Dr Philippa Kaye, an extract of her book: Doctors Get Cancer Too
Monday 15 March 2021
Dr Philippa Kaye, a GP who writes a weekly column in Woman magazine and is regularly seen on ITV's This Morning, was 39 years old when she was diagnosed with bowel cancer. Doctors Get Cancer Too is the tender, moving, but ultimately hopeful account of a doctor's experience with cancer in which Philippa shares the insights she gained not only through the diagnosis and treatment but in surviving and thriving through cancer and beyond. She has very kindly shared with us an extract of her book.
Wednesday 8 May 2019
Yesterday I was diagnosed with colon cancer.
- It is shit
- Literally, I have the shit cancer
- And I saw it myself on the screen
There are times when being a doctor and a patient is pretty great – when you see your baby's heartbeat on the pregnancy scan, and when you know what you need, what to ask for and who to see. Then there are times when it is pretty crap – when your kids are seriously ill and all you think of are the worst-case scenarios you have witnessed. And times like yesterday, when you look at a screen showing your insides and see something so clearly abnormal that you say: "What is that?"
I should probably backtrack a bit; no one just ends up on a couch hugging their knees with a tube up their bum without a bit of backstory. Though some people may well enjoy that sort of thing.
Since the birth of my youngest, my daughter, four years ago, I've been having some intermittent pain in my pelvis. I've had multiple pelvic surgeries, including three Caesarean sections, and the removal of my appendix and an ectopic pregnancy. I presumed that the pain was linked to some scar tissue and didn't think much of it. I am like that, and I think many of us are – if we can explain something, or if it isn't bothering us, we put it out of our minds and keep going.
But in the past three or four months the pain has got worse, so eventually I saw a doctor who I used to work with when I was a junior doctor. He also delivered my first baby. Although you would have thought that having him examine me would be weird, it really isn't – doctors don't think about that sort of thing, they just get on with the examination. The ultrasound seemed normal, but I was referred to a colorectal surgeon – one who I refer patients to regularly – to check out my bowel, just to be sure there was nothing there before considering surgery.

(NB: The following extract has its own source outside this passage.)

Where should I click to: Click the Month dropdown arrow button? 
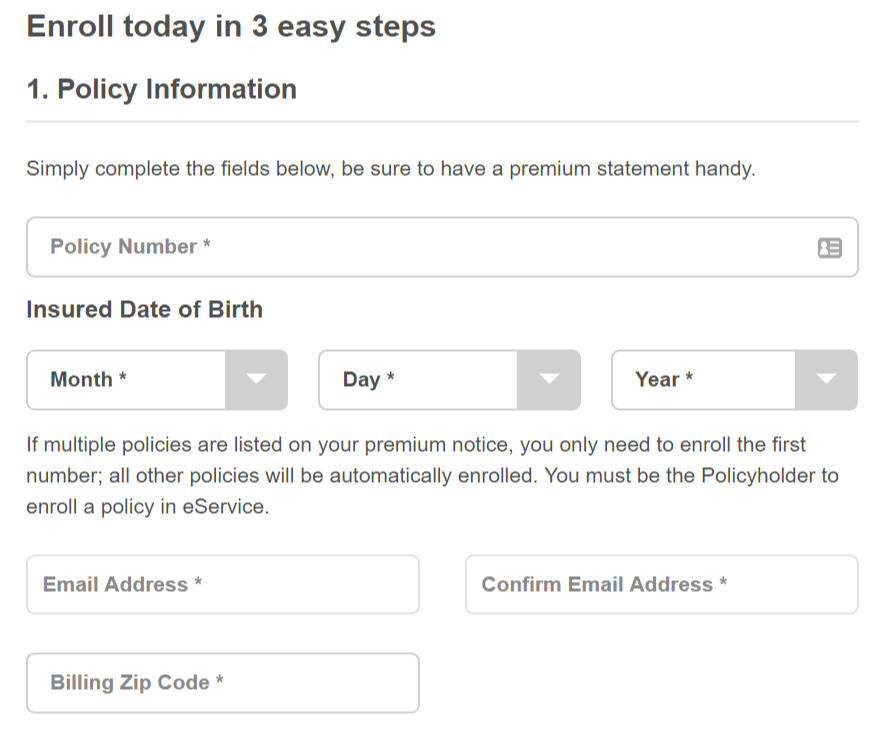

The surgeon thought everything was fine, but advised me to have an MRI (magnetic resonance imaging scan), as it was better for seeing scar tissue or other problems.
The MRI showed up a very slight abnormality, a small bit of spasm in the lower colon. This could have been anything and nothing, and while most radiologists wouldn't have commented on it, this one advised the surgeon to perform a colonoscopy, even though the surgeon was confident the results would come back normal.
A word of caution to anyone who may have to have a colonoscopy: bowel prep is revolting. Before the procedure, the patient must drink a laxative to help completely clear the bowel of waste. My drink was like peach-flavoured seawater and made me feel unbearably sick all day. Not much happened for five hours, which was somewhat surprising, and even after the second dose when I did start hosing Armageddon from my behind I was still surprised as I thought there would be much more.
There I was, waiting for the colonoscopy. I became irritated because bowel prep isn't the most fun and I knew the results were going to be normal – and therefore a waste of time – and I would have to have exploratory surgery to remove scar tissue anyway. The surgeon breezed in, said he thought it would be fine, as I suspected, but there was a 1 per cent chance at my age of having a polyp so big it couldn't be removed via the scope.
The outfit provided for the colonoscopy was simply sublime. You could wear it to the Met Gala and quite frankly no one would raise an eyebrow. Dark blue "modesty shorts", though nothing modest there as they have a great gaping hole in the back for arse access. Then the routine went as follows: cannula in, bit of sedation, lie on your left side, tube up the bum and off we go. Only I don't think the sedation really did much as I remember every single moment of what came next. Within seconds we saw something.
Me: "What is that?"
Surgeon: "Erm, that is unusual. There seems to be a growth."
"I think you are going to need an operation."